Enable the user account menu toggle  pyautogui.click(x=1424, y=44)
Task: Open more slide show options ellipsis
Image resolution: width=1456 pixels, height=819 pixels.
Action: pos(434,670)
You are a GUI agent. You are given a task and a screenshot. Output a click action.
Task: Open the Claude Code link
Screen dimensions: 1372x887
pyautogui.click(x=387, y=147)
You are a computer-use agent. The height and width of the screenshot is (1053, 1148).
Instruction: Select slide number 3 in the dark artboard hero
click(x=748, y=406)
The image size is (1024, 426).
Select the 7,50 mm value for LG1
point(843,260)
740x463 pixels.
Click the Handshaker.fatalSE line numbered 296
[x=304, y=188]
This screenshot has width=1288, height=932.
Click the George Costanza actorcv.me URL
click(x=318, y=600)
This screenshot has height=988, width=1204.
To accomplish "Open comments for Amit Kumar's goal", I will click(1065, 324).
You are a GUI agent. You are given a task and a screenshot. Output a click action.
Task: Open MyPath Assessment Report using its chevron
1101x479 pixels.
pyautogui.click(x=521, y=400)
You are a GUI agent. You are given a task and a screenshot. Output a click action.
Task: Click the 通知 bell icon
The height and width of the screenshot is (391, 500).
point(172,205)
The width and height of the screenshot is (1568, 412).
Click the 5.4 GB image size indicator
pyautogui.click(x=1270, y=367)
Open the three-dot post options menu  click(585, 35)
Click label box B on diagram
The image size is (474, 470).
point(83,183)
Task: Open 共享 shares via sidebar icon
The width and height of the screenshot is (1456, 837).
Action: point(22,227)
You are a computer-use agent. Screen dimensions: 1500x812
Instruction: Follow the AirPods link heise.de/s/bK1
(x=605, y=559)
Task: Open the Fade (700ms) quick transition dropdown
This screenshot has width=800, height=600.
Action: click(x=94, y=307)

=-=-=

Rewrite all of the items above, changing "GUI agent" to "screen assistant" and leaving every other part as it is.

:: RESPONSE TO THIS TASK ::
Enable the user account menu toggle  pyautogui.click(x=1424, y=44)
Task: Open more slide show options ellipsis
Image resolution: width=1456 pixels, height=819 pixels.
Action: pos(434,670)
You are a screen assistant. You are given a task and a screenshot. Output a click action.
Task: Open the Claude Code link
Screen dimensions: 1372x887
pyautogui.click(x=387, y=147)
You are a computer-use agent. The height and width of the screenshot is (1053, 1148).
Instruction: Select slide number 3 in the dark artboard hero
click(x=748, y=406)
The image size is (1024, 426).
Select the 7,50 mm value for LG1
point(843,260)
740x463 pixels.
Click the Handshaker.fatalSE line numbered 296
[x=304, y=188]
This screenshot has width=1288, height=932.
Click the George Costanza actorcv.me URL
click(x=318, y=600)
This screenshot has height=988, width=1204.
To accomplish "Open comments for Amit Kumar's goal", I will click(1065, 324).
You are a screen assistant. You are given a task and a screenshot. Output a click action.
Task: Open MyPath Assessment Report using its chevron
1101x479 pixels.
pyautogui.click(x=521, y=400)
You are a screen assistant. You are given a task and a screenshot. Output a click action.
Task: Click the 通知 bell icon
The height and width of the screenshot is (391, 500).
point(172,205)
The width and height of the screenshot is (1568, 412).
Click the 5.4 GB image size indicator
pyautogui.click(x=1270, y=367)
Open the three-dot post options menu  click(585, 35)
Click label box B on diagram
The image size is (474, 470).
point(83,183)
Task: Open 共享 shares via sidebar icon
The width and height of the screenshot is (1456, 837).
Action: point(22,227)
You are a computer-use agent. Screen dimensions: 1500x812
Instruction: Follow the AirPods link heise.de/s/bK1
(x=605, y=559)
Task: Open the Fade (700ms) quick transition dropdown
This screenshot has width=800, height=600.
Action: click(x=94, y=307)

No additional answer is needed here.